平成24年1月1日
「子どもの食と栄養」授業担当者の研究会
名古屋短期大学教授・教務部長 小川 雄二この著者の書いた書籍
2011年度入学生から適用された保育士養成課程では,従来の「小児栄養」は「子どもの食と栄養」という科目名称になり,授業内容も変更された。保育士養成課程において「小児栄養」は,長らく3単位(講義2単位,実習1単位)必修であったが,前回2002年の保育士養成課程の改定で,演習2単位の科目になったのに続く大きな改定である。
幼児をもつ保護者の悩みや日常の保育における保育者の困り事の多くが子どもの食におけるつまずきや,食の保育実践に関することであることから,今回の改定では,栄養学の比重を減らし,「食育の基本とその内容および食育のための環境を理解すること」「家庭や児童福祉施設における食生活の現状と課題について学ぶこと」「特別な配慮を要する子どもの食と栄養について理解すること」などが授業内容に加えられた。
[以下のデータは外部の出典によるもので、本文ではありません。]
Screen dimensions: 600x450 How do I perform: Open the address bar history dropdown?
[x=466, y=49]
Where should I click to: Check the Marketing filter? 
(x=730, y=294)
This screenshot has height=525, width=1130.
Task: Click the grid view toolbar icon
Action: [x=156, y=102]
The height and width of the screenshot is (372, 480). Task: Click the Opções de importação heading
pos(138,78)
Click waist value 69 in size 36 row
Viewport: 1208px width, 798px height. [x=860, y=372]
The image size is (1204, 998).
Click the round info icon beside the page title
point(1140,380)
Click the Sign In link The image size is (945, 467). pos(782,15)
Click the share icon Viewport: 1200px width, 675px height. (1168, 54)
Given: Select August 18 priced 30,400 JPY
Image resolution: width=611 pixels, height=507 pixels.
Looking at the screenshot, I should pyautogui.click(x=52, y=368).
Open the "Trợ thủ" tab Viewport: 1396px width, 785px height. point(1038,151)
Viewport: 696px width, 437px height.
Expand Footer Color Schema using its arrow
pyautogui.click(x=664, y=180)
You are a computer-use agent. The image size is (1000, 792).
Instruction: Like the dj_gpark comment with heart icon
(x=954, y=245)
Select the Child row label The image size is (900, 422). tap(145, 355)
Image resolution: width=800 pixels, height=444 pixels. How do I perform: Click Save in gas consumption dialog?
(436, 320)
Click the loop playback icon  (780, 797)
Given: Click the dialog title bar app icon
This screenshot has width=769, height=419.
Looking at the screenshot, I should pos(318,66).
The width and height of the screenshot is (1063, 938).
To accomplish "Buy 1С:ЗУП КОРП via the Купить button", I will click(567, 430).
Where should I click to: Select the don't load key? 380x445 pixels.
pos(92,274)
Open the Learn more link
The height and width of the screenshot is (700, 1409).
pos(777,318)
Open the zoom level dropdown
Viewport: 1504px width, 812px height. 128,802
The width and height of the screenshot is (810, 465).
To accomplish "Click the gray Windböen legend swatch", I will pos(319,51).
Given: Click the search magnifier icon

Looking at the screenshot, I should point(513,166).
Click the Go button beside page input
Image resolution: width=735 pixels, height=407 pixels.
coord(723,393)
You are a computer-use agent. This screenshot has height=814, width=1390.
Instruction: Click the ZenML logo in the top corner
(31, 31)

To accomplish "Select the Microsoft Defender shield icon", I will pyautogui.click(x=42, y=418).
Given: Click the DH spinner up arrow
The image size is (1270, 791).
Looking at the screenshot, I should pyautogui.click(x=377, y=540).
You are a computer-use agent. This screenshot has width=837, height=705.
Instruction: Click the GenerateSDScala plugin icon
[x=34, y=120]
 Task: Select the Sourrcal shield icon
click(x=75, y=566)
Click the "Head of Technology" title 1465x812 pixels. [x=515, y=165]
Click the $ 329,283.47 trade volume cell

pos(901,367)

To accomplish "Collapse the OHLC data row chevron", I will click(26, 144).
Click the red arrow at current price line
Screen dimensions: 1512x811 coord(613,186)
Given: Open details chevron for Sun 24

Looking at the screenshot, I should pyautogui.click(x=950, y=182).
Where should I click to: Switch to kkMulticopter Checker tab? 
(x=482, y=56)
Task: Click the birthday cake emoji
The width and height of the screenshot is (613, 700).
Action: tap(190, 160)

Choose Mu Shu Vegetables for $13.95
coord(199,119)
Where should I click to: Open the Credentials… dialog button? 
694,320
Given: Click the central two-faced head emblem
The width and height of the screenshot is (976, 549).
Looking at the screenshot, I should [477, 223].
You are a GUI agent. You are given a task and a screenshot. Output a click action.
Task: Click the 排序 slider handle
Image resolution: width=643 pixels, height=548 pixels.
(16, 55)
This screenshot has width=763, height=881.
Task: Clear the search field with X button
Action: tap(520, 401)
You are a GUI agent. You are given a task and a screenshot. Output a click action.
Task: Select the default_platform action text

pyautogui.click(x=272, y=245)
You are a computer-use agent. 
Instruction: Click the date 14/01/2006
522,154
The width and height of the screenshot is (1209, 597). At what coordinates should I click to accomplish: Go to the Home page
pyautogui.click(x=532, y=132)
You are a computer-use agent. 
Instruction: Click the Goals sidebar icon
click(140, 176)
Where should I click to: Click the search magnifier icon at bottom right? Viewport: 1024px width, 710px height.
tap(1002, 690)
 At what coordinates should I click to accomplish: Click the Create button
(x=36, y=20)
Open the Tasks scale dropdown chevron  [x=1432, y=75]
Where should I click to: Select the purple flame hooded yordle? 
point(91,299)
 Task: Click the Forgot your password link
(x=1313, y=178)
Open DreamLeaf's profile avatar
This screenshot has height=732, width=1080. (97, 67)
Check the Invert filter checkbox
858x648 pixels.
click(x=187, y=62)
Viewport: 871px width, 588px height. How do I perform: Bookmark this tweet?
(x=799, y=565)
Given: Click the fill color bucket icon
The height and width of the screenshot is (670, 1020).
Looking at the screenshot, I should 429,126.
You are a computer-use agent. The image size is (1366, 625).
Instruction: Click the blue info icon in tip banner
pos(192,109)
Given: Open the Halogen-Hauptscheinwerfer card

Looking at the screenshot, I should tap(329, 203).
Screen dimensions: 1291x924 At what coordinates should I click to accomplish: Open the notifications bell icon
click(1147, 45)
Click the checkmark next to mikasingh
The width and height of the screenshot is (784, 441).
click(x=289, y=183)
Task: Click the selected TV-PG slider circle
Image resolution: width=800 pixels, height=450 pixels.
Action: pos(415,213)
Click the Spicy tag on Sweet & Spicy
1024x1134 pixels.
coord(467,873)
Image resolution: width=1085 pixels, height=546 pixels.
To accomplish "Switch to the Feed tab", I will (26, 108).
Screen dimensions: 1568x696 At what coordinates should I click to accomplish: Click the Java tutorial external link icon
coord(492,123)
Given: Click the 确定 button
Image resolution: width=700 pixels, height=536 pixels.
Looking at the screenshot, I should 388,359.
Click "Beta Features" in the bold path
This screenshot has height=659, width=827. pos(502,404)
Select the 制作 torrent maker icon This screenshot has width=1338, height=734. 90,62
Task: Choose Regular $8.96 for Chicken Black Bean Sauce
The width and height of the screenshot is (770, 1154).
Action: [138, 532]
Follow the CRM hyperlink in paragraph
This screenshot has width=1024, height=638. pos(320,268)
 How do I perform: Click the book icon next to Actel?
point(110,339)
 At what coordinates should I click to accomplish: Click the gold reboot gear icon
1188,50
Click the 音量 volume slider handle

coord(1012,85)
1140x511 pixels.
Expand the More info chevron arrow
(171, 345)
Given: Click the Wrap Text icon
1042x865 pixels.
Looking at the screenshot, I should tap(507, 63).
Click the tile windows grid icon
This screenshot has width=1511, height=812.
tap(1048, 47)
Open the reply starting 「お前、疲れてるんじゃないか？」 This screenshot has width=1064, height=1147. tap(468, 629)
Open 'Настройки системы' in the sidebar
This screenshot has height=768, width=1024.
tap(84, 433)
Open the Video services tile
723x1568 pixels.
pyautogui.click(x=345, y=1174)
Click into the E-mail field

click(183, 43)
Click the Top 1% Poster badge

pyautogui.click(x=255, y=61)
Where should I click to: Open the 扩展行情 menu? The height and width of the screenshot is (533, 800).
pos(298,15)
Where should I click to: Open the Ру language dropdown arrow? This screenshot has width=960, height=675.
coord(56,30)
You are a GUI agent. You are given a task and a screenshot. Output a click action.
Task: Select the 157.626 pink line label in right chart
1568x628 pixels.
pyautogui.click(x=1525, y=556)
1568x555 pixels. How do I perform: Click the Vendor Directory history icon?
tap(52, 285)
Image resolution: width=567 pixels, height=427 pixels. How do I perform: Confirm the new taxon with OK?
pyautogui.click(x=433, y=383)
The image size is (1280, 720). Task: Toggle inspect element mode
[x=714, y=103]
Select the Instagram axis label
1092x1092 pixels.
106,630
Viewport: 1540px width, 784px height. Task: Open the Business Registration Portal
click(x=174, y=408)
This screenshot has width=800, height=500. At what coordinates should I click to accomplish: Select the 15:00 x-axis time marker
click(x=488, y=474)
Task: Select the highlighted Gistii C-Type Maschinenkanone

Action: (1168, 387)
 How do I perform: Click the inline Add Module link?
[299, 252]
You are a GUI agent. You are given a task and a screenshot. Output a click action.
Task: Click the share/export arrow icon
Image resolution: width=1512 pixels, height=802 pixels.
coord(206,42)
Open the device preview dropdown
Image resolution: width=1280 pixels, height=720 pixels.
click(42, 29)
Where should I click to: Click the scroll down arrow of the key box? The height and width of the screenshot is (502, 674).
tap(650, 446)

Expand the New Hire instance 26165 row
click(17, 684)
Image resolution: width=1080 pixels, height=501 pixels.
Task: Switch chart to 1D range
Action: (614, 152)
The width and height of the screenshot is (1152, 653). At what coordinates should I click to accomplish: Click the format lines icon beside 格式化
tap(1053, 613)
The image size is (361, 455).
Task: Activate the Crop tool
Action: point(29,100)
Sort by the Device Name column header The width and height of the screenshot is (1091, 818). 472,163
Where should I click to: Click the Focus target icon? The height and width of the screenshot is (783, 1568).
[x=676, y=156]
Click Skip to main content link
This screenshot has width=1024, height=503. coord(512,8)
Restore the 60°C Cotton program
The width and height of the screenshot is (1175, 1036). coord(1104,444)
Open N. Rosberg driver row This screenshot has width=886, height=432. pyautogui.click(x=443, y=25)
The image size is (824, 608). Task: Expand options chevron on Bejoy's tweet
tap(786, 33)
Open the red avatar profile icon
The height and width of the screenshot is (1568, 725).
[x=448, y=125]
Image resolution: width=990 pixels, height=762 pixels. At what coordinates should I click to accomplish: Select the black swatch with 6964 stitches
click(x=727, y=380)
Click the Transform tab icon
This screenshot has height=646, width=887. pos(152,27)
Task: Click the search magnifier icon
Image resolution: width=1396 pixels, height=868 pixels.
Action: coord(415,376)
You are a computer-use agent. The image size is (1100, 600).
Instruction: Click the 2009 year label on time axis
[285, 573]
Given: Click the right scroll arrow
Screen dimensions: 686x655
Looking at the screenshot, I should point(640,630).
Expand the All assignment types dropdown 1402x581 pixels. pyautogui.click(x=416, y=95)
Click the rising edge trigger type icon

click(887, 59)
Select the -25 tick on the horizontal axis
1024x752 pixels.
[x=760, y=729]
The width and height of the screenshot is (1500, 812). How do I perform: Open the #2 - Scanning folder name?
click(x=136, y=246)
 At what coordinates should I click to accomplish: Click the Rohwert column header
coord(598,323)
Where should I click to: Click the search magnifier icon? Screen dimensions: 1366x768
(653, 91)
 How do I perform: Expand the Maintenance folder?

「子どもの食と栄養(小児栄養)」は,保育士養成課程の必修科目であり,保育士試験の8科目のなかの1つでありながら,全国の保育士養成校において専任教員が非常に少ないというのが特徴である。さらに,「小児栄養」を専門的に教えたり,研究したりする大学院等がほとんど存在しないことから,「小児栄養(子どもの食と栄養)」を専門領域とする研究者・教員は,極めて少ないという現実がある。かくいう私も,大学院では食品化学・生化学を専攻しており,縁あって保育士養成課程の小児栄養の専任教員になった者である。多くの養成校で非常勤講師か,同じ大学の栄養・調理系の教員がこの科目を担当している場合が多いのが実情である。
「小児栄養」の授業担当者は,自分自身が「小児栄養」を学んだことはなく,ましてや「子どもの食と栄養」という科目になると,何を教え,どんな授業をしたらよいかわからないという悩みを抱えていることが多い。私自身,今は多少自信をもって授業ができるようになり,教科書も何冊か執筆させていただけるようになったが,新米の短大教員として「小児栄養」を初めて担当することになった26年前は,何を教えたらよいのか本当に困った経験がある。
こうしたことから,全国の保育士養成課程の小児栄養の授業担当者とともに,全国小児栄養研究会(当初は,保育士養成課程における小児栄養を考える会)という研究会を,10年ほど前から組織して,現在は会の代表を務めている。全国の保育士養成課程の「小児栄養(子どもの食と栄養)」の授業を担当しておられる専任教員・非常勤講師が多く集まって,科目内容にかかわる研修,授業内容や教材の交流を中心とした研究会を毎年一回,開催している。
近年,全国の大学で授業改善の取り組みが盛んに行われるようになってきている。同じ大学内の教員同士で授業改善について学び合うことも大切であるが,他の大学の同じ科目の担当者同士が授業の内容も含めて学び合うことで,授業の水準を飛躍的に向上させることができるはずである。
現に私も,この研究会で,たくさんの工夫や教材を全国の先生方から学ばせていただいている。専任教員,非常勤講師を問わず,同じ授業科目の担当者同士が大学を越えて授業内容について学び合うこうした取り組みが,多くの科目で行われることを期待したい。